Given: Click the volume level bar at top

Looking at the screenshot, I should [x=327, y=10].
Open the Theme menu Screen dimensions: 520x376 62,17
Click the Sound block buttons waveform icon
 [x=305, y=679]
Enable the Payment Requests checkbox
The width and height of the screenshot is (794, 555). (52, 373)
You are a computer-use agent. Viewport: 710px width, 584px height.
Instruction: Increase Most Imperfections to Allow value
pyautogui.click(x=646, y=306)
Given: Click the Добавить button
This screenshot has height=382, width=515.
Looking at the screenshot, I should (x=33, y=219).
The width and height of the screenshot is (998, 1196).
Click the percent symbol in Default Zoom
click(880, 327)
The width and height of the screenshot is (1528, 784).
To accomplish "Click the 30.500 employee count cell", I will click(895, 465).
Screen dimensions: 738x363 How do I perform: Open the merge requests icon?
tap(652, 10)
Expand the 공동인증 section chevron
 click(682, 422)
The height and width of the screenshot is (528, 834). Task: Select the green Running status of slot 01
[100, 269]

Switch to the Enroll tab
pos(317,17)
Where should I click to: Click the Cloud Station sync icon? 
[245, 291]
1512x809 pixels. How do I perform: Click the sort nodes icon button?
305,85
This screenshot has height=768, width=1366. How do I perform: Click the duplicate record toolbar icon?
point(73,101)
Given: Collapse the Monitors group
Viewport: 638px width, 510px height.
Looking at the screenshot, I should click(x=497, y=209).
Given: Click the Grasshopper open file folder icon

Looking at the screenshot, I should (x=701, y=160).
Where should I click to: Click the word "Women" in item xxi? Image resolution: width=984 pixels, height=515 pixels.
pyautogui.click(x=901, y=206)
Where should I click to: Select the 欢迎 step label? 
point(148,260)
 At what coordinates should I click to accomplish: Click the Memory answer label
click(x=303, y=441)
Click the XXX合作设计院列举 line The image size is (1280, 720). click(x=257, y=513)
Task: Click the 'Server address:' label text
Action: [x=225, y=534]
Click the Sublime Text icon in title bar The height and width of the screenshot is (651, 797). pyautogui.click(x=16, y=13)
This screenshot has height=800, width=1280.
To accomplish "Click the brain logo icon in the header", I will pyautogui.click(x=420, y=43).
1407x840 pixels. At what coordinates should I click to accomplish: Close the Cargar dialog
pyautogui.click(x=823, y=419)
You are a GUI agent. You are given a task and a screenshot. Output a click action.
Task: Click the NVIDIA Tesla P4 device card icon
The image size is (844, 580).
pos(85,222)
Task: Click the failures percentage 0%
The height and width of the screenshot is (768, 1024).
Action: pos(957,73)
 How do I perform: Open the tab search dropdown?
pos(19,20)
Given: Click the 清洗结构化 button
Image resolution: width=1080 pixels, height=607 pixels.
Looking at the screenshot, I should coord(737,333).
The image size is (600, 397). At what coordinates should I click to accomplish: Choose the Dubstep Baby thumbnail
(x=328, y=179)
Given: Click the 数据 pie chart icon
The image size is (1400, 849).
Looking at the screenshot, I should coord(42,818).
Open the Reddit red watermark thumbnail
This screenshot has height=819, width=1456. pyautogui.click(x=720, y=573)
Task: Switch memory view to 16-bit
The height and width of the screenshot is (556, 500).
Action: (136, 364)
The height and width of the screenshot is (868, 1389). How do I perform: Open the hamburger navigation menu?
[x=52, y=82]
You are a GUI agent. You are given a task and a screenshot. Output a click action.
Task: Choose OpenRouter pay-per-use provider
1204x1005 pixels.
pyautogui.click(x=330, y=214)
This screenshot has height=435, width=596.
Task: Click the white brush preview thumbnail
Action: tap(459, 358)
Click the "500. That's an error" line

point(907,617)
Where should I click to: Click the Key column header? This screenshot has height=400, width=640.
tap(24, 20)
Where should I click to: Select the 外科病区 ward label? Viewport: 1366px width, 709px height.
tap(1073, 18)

- - - - -

DO THIS:
Copy all of the lines above word for word, with no changes.

TASK RESULT:
Given: Click the volume level bar at top

Looking at the screenshot, I should [x=327, y=10].
Open the Theme menu Screen dimensions: 520x376 62,17
Click the Sound block buttons waveform icon
 [x=305, y=679]
Enable the Payment Requests checkbox
The width and height of the screenshot is (794, 555). (52, 373)
You are a computer-use agent. Viewport: 710px width, 584px height.
Instruction: Increase Most Imperfections to Allow value
pyautogui.click(x=646, y=306)
Given: Click the Добавить button
This screenshot has height=382, width=515.
Looking at the screenshot, I should (x=33, y=219).
The width and height of the screenshot is (998, 1196).
Click the percent symbol in Default Zoom
click(880, 327)
The width and height of the screenshot is (1528, 784).
To accomplish "Click the 30.500 employee count cell", I will click(895, 465).
Screen dimensions: 738x363 How do I perform: Open the merge requests icon?
tap(652, 10)
Expand the 공동인증 section chevron
 click(682, 422)
The height and width of the screenshot is (528, 834). Task: Select the green Running status of slot 01
[100, 269]

Switch to the Enroll tab
pos(317,17)
Where should I click to: Click the Cloud Station sync icon? 
[245, 291]
1512x809 pixels. How do I perform: Click the sort nodes icon button?
305,85
This screenshot has height=768, width=1366. How do I perform: Click the duplicate record toolbar icon?
point(73,101)
Given: Collapse the Monitors group
Viewport: 638px width, 510px height.
Looking at the screenshot, I should click(x=497, y=209).
Given: Click the Grasshopper open file folder icon

Looking at the screenshot, I should (x=701, y=160).
Where should I click to: Click the word "Women" in item xxi? Image resolution: width=984 pixels, height=515 pixels.
pyautogui.click(x=901, y=206)
Where should I click to: Select the 欢迎 step label? 
point(148,260)
 At what coordinates should I click to accomplish: Click the Memory answer label
click(x=303, y=441)
Click the XXX合作设计院列举 line The image size is (1280, 720). click(x=257, y=513)
Task: Click the 'Server address:' label text
Action: [x=225, y=534]
Click the Sublime Text icon in title bar The height and width of the screenshot is (651, 797). pyautogui.click(x=16, y=13)
This screenshot has height=800, width=1280.
To accomplish "Click the brain logo icon in the header", I will pyautogui.click(x=420, y=43).
1407x840 pixels. At what coordinates should I click to accomplish: Close the Cargar dialog
pyautogui.click(x=823, y=419)
You are a GUI agent. You are given a task and a screenshot. Output a click action.
Task: Click the NVIDIA Tesla P4 device card icon
The image size is (844, 580).
pos(85,222)
Task: Click the failures percentage 0%
The height and width of the screenshot is (768, 1024).
Action: pos(957,73)
 How do I perform: Open the tab search dropdown?
pos(19,20)
Given: Click the 清洗结构化 button
Image resolution: width=1080 pixels, height=607 pixels.
Looking at the screenshot, I should coord(737,333).
The image size is (600, 397). At what coordinates should I click to accomplish: Choose the Dubstep Baby thumbnail
(x=328, y=179)
Given: Click the 数据 pie chart icon
The image size is (1400, 849).
Looking at the screenshot, I should coord(42,818).
Open the Reddit red watermark thumbnail
This screenshot has height=819, width=1456. pyautogui.click(x=720, y=573)
Task: Switch memory view to 16-bit
The height and width of the screenshot is (556, 500).
Action: (136, 364)
The height and width of the screenshot is (868, 1389). How do I perform: Open the hamburger navigation menu?
[x=52, y=82]
You are a GUI agent. You are given a task and a screenshot. Output a click action.
Task: Choose OpenRouter pay-per-use provider
1204x1005 pixels.
pyautogui.click(x=330, y=214)
This screenshot has height=435, width=596.
Task: Click the white brush preview thumbnail
Action: tap(459, 358)
Click the "500. That's an error" line

point(907,617)
Where should I click to: Click the Key column header? This screenshot has height=400, width=640.
tap(24, 20)
Where should I click to: Select the 外科病区 ward label? Viewport: 1366px width, 709px height.
tap(1073, 18)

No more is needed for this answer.